Литвек - электронная библиотека >> Юрий Михайлович Кублановский >> Биографии и Мемуары и др. >> Год за год [Дневник 2008-2009 годов] >> страница 55
Вкрапления Хармса, Пастернака, Бродского, Кенжеева и Цветкова, в общем, маразм — аляповатый коллаж вместо бессмертного Грибоедова. Ох, ох, благородный Волковский театр: русская провинция под колесом “постмодернизма”. В конце спектакля под стихотворение Бродского “Мне говорят, что надо уезжать” в воронок заталкивают… Фамусова. В общем, китч в особо крупных размерах. Хлопали и выхлопали выход на сцену режиссера в джинсне, а уж он выкликнул кокетливого Виктюка с фуляром, вот, оказывается, откуда ноги растут.

Отсыревшим Ярославлем дошли из театра в епархиальное здание за Богоявленским красиво подсвеченным собором.

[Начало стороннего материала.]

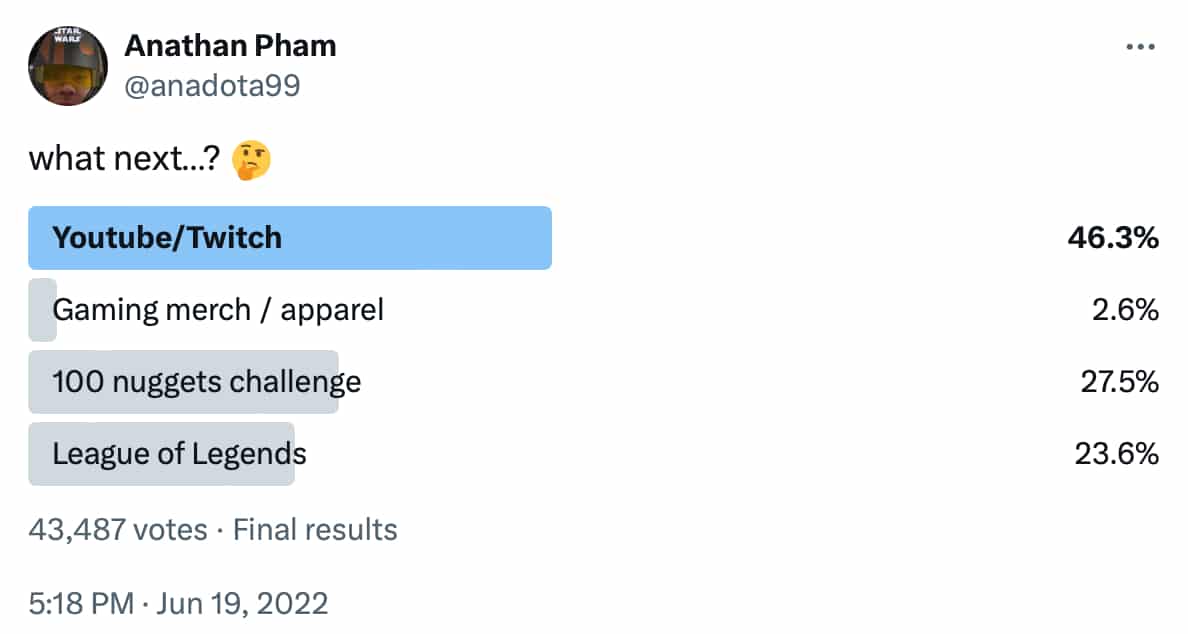Click the Jun 19, 2022 date
1188x634 pixels.
(245, 603)
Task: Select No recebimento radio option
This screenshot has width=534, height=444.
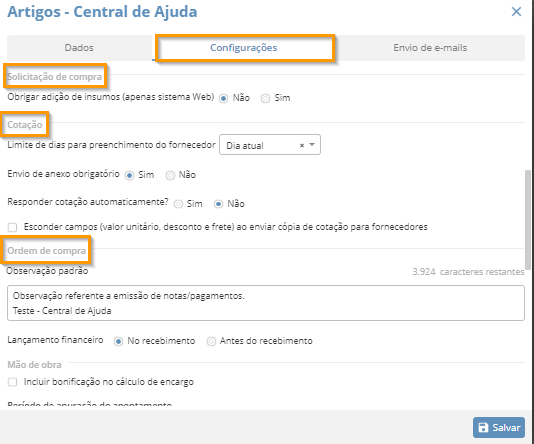Action: coord(118,341)
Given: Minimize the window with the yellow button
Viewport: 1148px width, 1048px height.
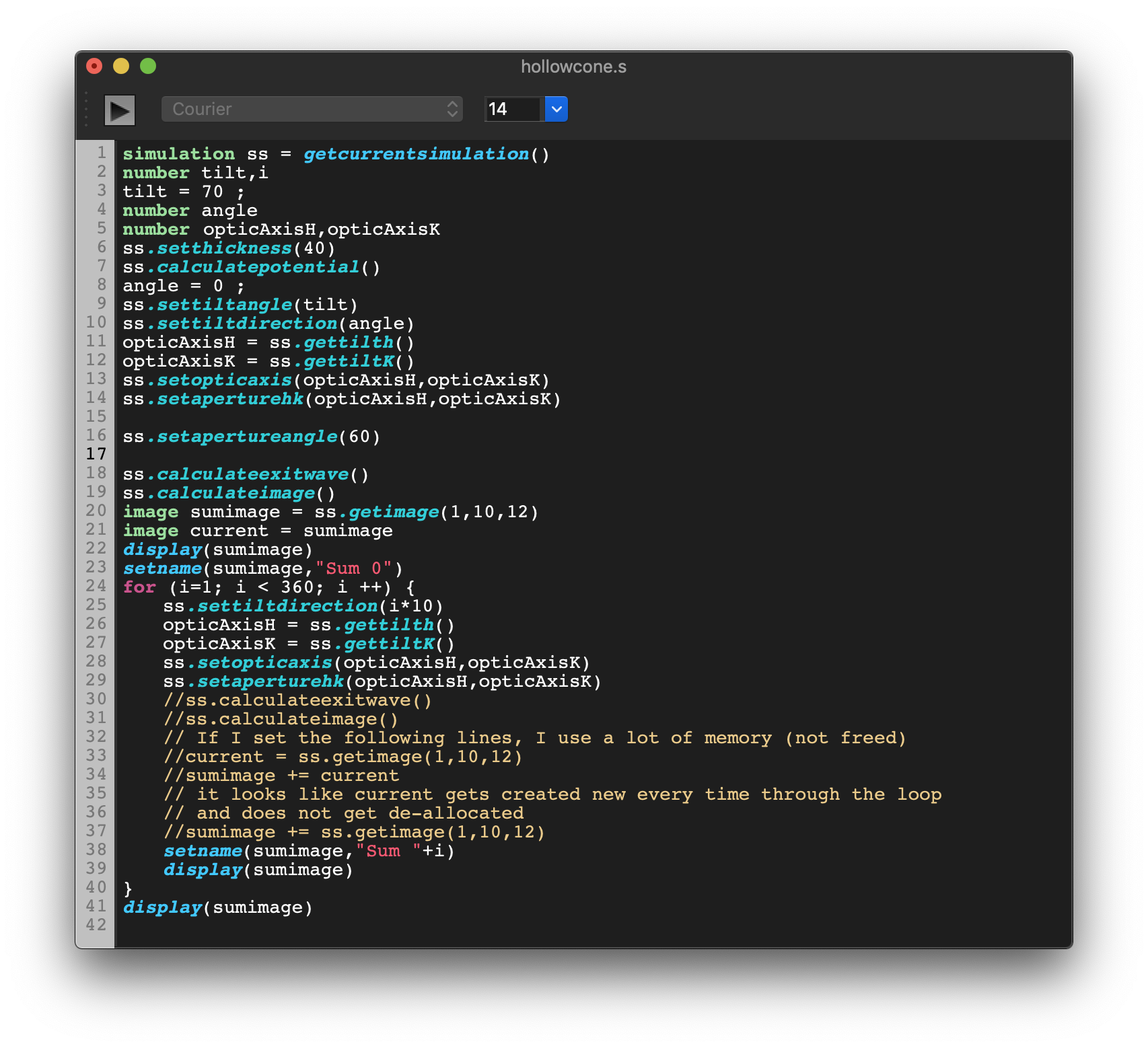Looking at the screenshot, I should pos(121,66).
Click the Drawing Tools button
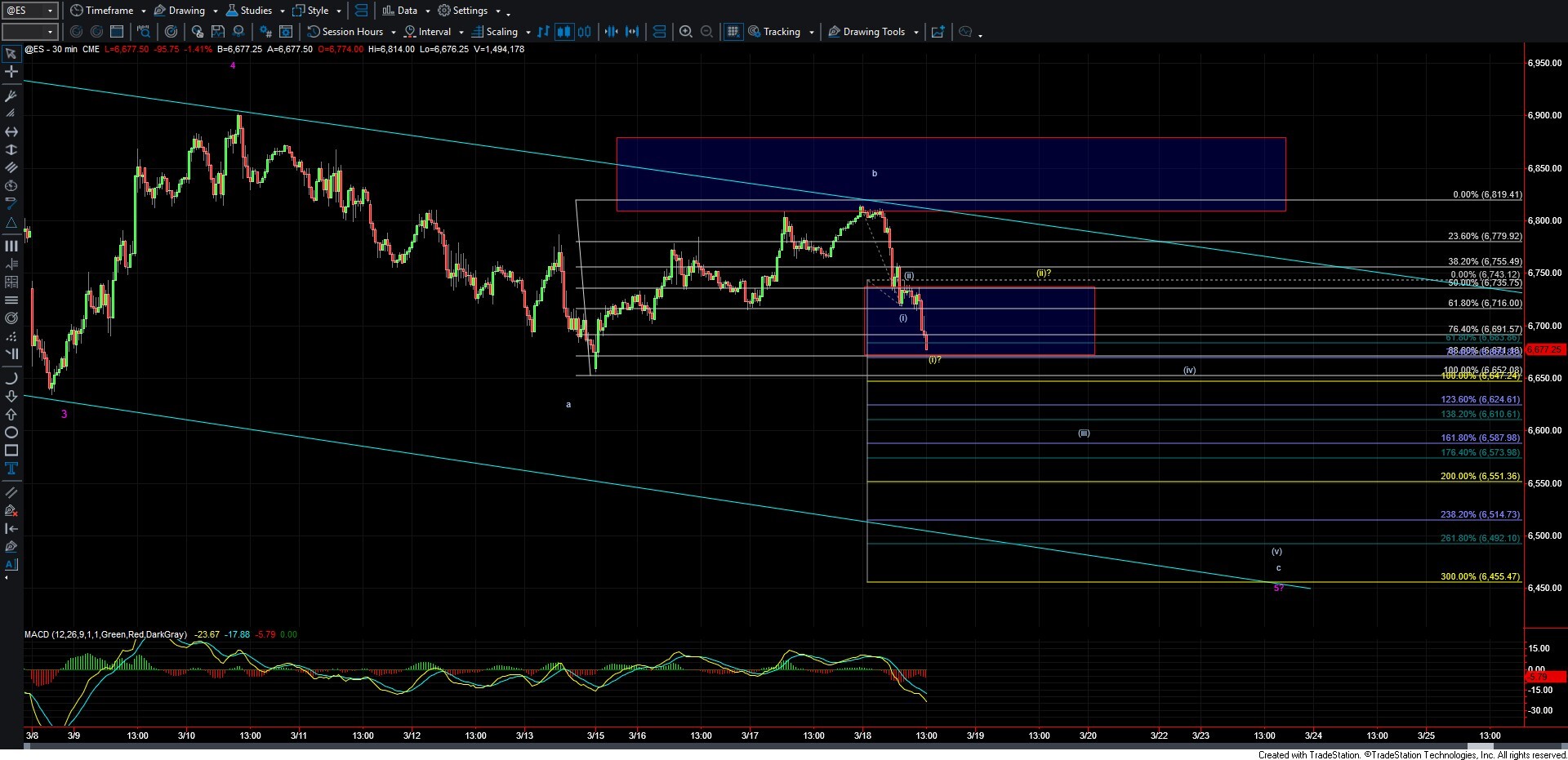 pos(873,32)
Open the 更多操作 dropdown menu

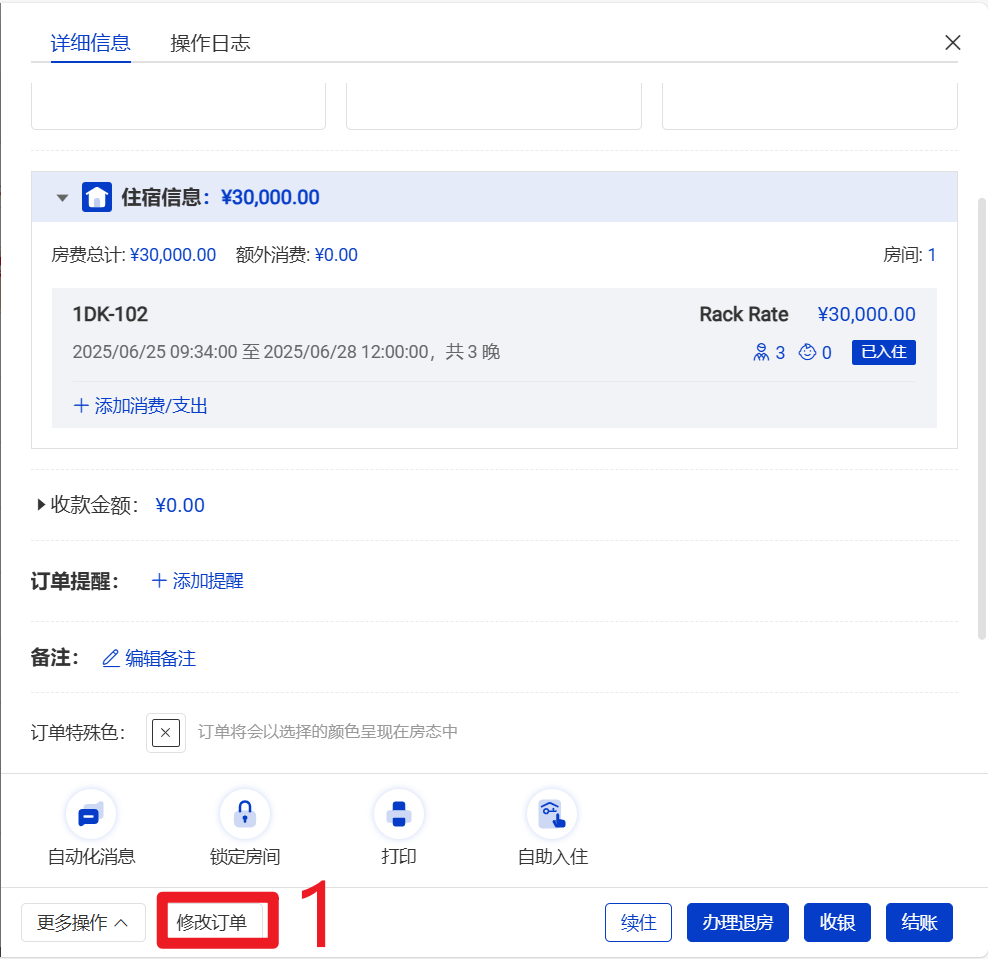(x=83, y=922)
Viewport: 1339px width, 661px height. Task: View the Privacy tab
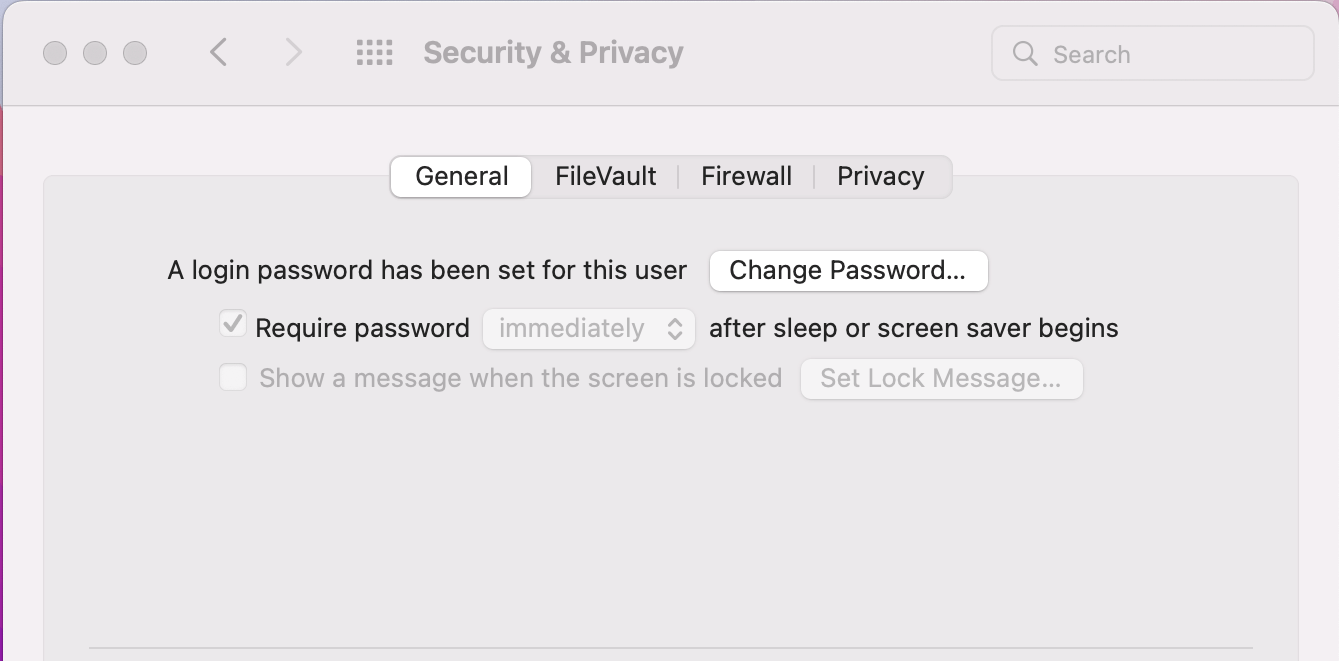coord(880,176)

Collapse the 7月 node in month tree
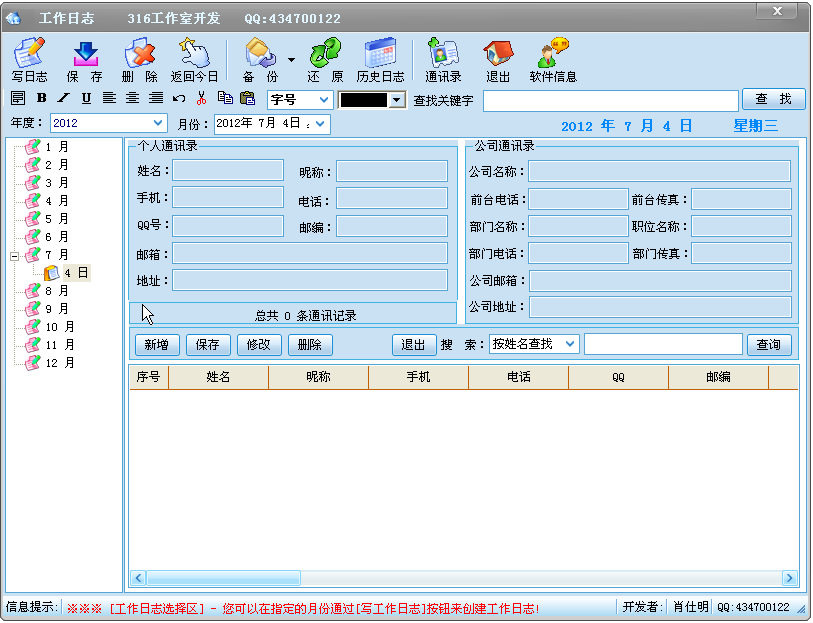(x=14, y=256)
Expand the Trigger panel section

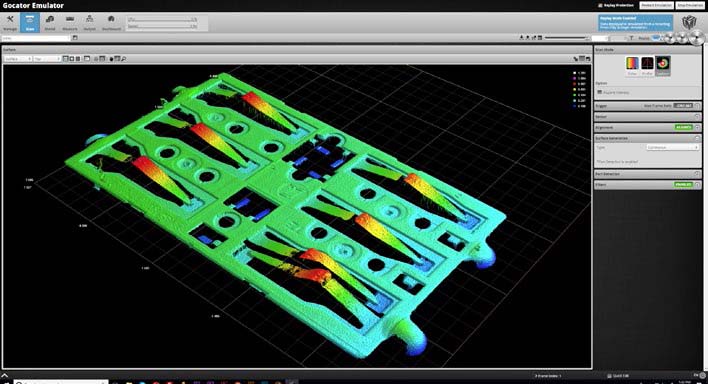pyautogui.click(x=647, y=106)
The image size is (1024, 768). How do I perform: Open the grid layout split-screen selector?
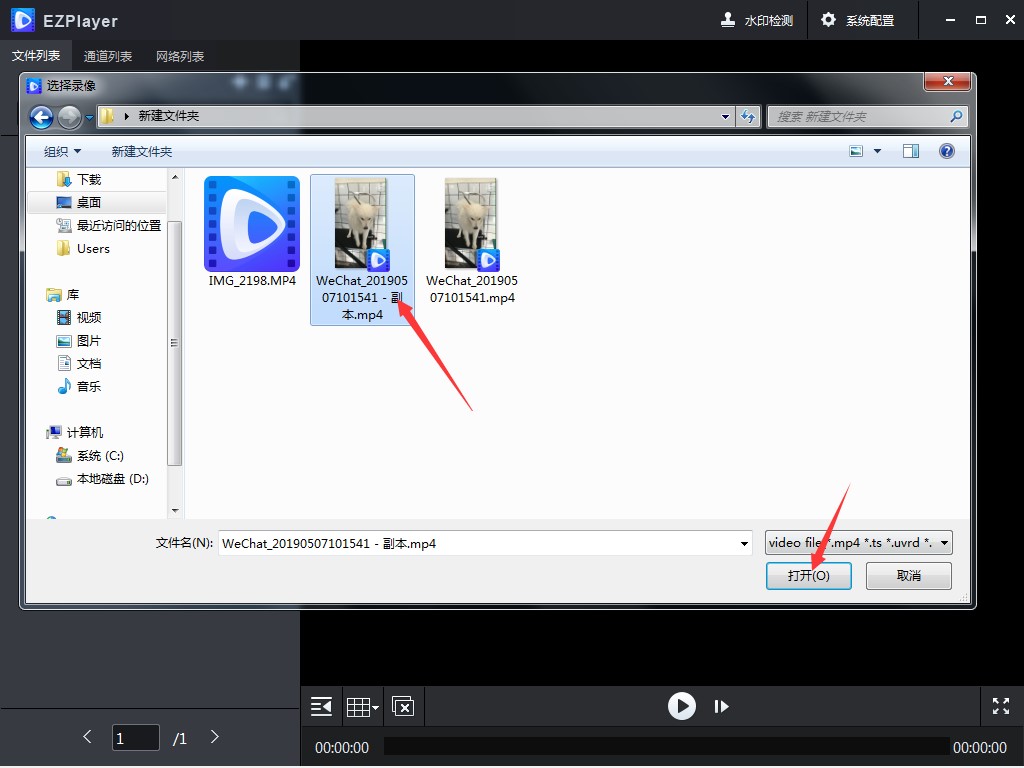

И там, по благословению гостеприимного владыки Кирилла, заночевали.

С утра — чай и разговор о визите нового Патриарха в Ростов.


13 ноября, пятница.

Стрижки детства: бокс и полубокс. Бокс — это когда ручной машинкой “№ 1” состригали все от шеи и до затылка, поверх ушей. Ну а уж сверху какой-нибудь чубчик. Полубокс — это когда состригали загривок и до половины ушей. Бокс — считался более советским, нашим. И мне стоило в отрочестве больших трудов упросить маму разрешить сменить бокс на полубокс. (Первый, ранний признак происходившего со мной идеологического неблагополучия.)


15 ноября, воскресенье.

Предфевральский “полезный” идиотизм: князь Е. Трубецкой, друг и сподвижник Влад. Соловьева и сам философ — типичный носитель такого идиотизма, бациллы общественности…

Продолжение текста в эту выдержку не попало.